• TEXTO DE LEITURA:
____________________

“Recebeu dinheiro de Vale do Lobo?” As 90 perguntas a Sócrates no inquérito da Caixa
De Joe Berardo a Vale do Lobo, passando pela guerra acionista no BCP. Afinal, qual foi o papel de José Sócrates no sistema bancário quando era primeiro-ministro? É o que os deputados querem saber.
Falou com Joe Berardo para pedir dinheiro à Caixa Geral de Depósitos (CGD)? O seu governo deu alguma orientação à Caixa para financiar a La Seda? Recebeu dinheiro de Vale do Lobo? Ficou aliviado ou preocupado com saída de Vara para o BCP? Fez parte do “triunvirato” que deu a bênção à guerra no BCP, como disse Filipe Pinhal no Parlamento?
São cerca de 90 as questões que os deputados do PS, PSD e Bloco de Esquerda na comissão parlamentar de inquérito à recapitalização e gestão da CGD enviaram ao antigo primeiro-ministro socialista José Sócrates. PCP e CDS não colocaram questões ao antigo governante.
Deu alguma orientação à Caixa em relação à La Seda?
A história entre a CGD e os catalães da La Seda foi uma das novelas quentes da comissão. O banco entrou para o capital da La Seda em 2006 com o objetivo de influenciar as decisões de investimento, nomeadamente de trazer uma unidade de produção de PTA para Sines, a Artlant. A fábrica teve o selo PIN (Potencial Interesse Nacional) do governo de Sócrates, mas revelou-se um desastre para o banco público. Há poucos dias, questionado pelo deputado socialista João Paulo Correia as razões que levaram a CGD a “acelerar” o investimento na La Seda quando já se sabia da existência de problemas, Faria de Oliveira, antigo presidente da Caixa respondeu-lhe de forma assertiva: “Porque foi objetivo do seu governo”.
Não há perguntas concretas da parte do grupo parlamentar do PS sobre a aventura da Caixa na La Seda, nem sobre Vale do Lobo. Sobre estes temas, os deputados socialistas confrontaram o antigo primeiro-ministro com uma questão genérica: “Alguma vez, usando da posição de acionista da CGD, sugeriu ou deu indicações por via direta ou indireta à administração do banco para que financiasse operações específicas?” Mas PSD e Bloco de Esquerda não deixaram o tema da La Seda cair no esquecimento.
“Qual foi o envolvimento do seu Governo no projeto La Seda/Artlant? Alguma vez entrou diretamente em contacto com algum administrador da CGD sobre o projeto Artlant? Reuniu como promotores do projeto?”, são as três perguntas dos bloquistas.

____________________

• DADOS FORNECIDOS:
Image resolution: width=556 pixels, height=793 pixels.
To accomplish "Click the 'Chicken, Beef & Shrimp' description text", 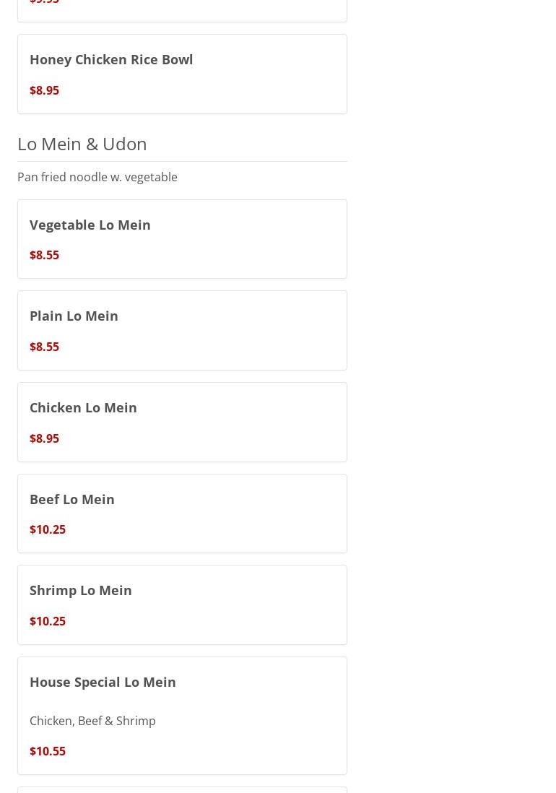I will 92,721.
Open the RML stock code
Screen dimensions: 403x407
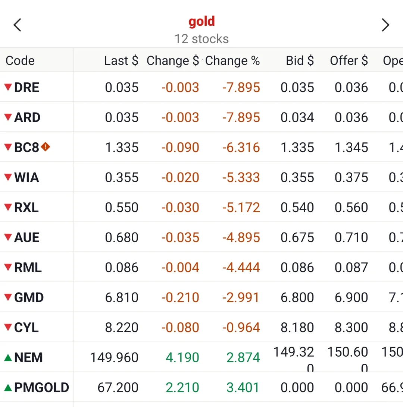(x=28, y=267)
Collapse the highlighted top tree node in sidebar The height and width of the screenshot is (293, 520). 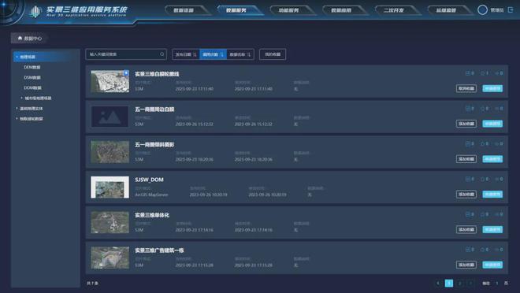(x=17, y=57)
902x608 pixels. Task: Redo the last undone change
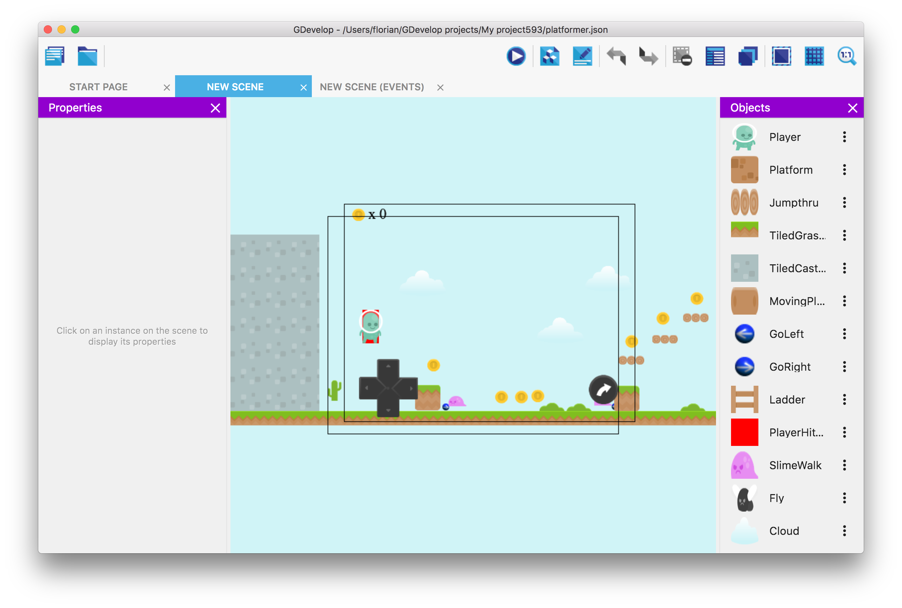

____________________

• TAREFAS A REALIZAR:
(A) Contabilize as linhas da listagem que contêm a palavra "pixels", distinguindo maiúsculas de minúsculas, e responda só com o número.
(B) Leve adiante o texto sobre as perguntas a Sócrates no inquérito da Caixa, começando logo após a última frase apresentada.
A listagem não tem qualquer relação com o texto.

• RESPOSTAS DADAS:
(A) 2

(B)
O PSD também formulou estas questões a Sócrates e deixou mais algumas com alvos políticos muitos específicos: “Teve conhecimento de que Matos Gil se reuniu com a Caixa BI para falar sobre este projeto, referindo que estava ali em nome do ministro Manuel Pinho? Confirma que, conforme referiu Faria de Oliveira a esta comissão, a aceleração do processo de financiamento para a La Seda se deveu à vontade do Governo? Como comenta o que revelou Faria de Oliveira nesta comissão, que foi instado pelo seu Governo e por Vieira da Silva (ministro da Economia) para a CGD financiar este projeto?”
Enfeitiçou Joe Berardo?
Quando foi ao Parlamento, Filipe Pinhal contou que Joe Berardo lhe tinha dito que alguém o havia enfeitiçado no sentido de comprar ações do BCP, e sugeriu que a pessoa de quem o comendador falava era José Sócrates. Pinhal também disse que o ex-primeiro-ministro fez parte do “triunvirato” que deu a bênção ao assalto acionista no BCP, no verão de 2007, juntamente com o então ministro das Finanças Teixeira dos Santos, e o ex-governador do Banco de Portugal, Vítor Constâncio.
Neste tema, o PS perguntou a José Sócrates se “alguma vez sugeriu ao sr. Comendador José Berardo que diligenciasse junto da CGD com o intuito de obter financiamento que lhe permitisse aumentar a sua posição acionista no BCP?”
PSD e Bloco de Esquerda questionaram Sócrates sobre se alguma vez falou e reuniu com Berardo. Os sociais-democratas foram, mais uma vez, mais extensos nas questões, tentando obter informações acerca da negociação do acordo de comodato entre o Estado e o comendador em torno da desejada Coleção Berardo, que os bancos tanto procuram para fazer face às perdas de 1.000 milhões de euros com empréstimos a sociedades do universo do empresário madeirense.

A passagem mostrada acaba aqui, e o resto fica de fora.